Information provided:
---*---

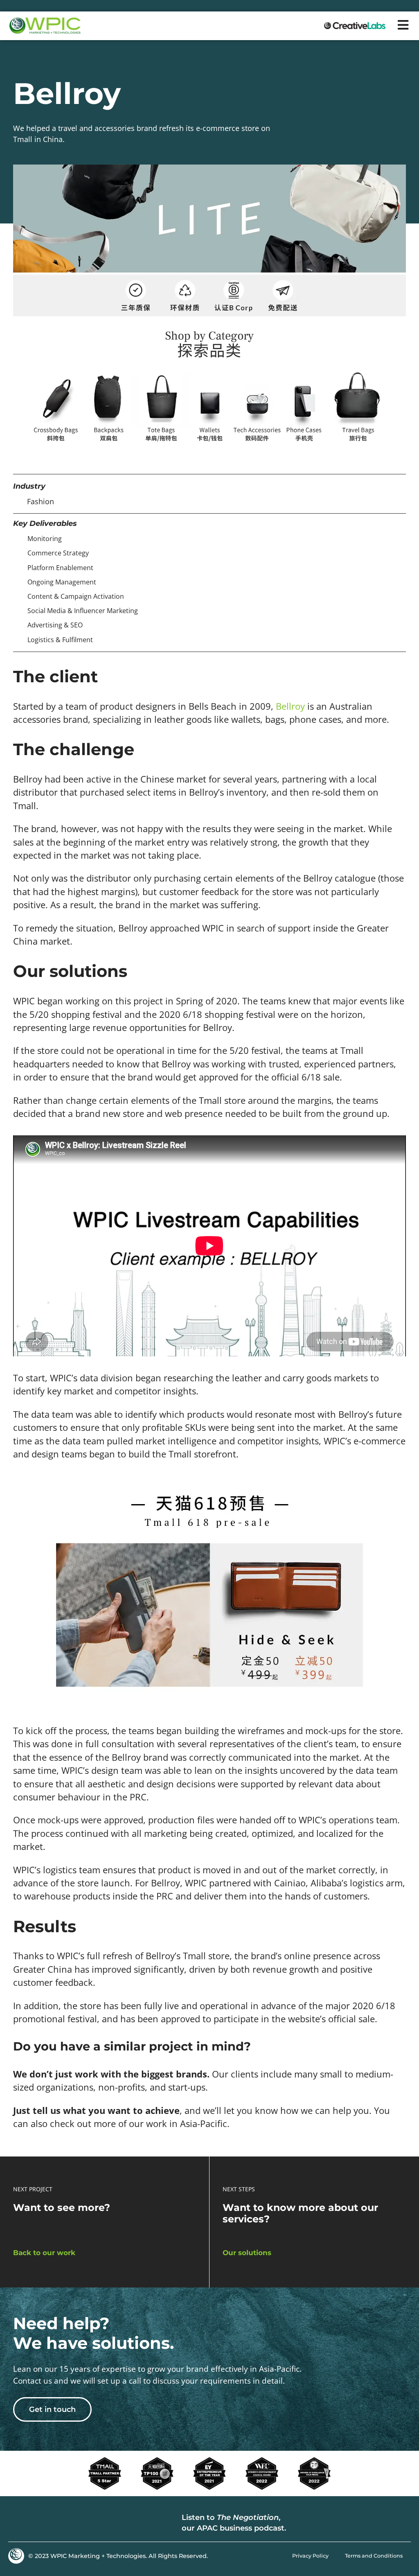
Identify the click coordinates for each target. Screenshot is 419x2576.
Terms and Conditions (374, 2556)
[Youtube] (57, 2523)
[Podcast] (357, 2523)
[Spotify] (378, 2523)
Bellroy (290, 706)
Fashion (40, 501)
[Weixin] (78, 2523)
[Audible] (398, 2523)
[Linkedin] (16, 2523)
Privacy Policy (310, 2556)
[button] (403, 25)
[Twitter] (37, 2523)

---*---

Exactly as written above, print every line of the data but not its pictures.

Task output:
Identify the click coordinates for each target. Screenshot is 419x2576.
Terms and Conditions (374, 2556)
[Youtube] (57, 2523)
[Podcast] (357, 2523)
[Spotify] (378, 2523)
Bellroy (290, 706)
Fashion (40, 501)
[Weixin] (78, 2523)
[Audible] (398, 2523)
[Linkedin] (16, 2523)
Privacy Policy (310, 2556)
[button] (403, 25)
[Twitter] (37, 2523)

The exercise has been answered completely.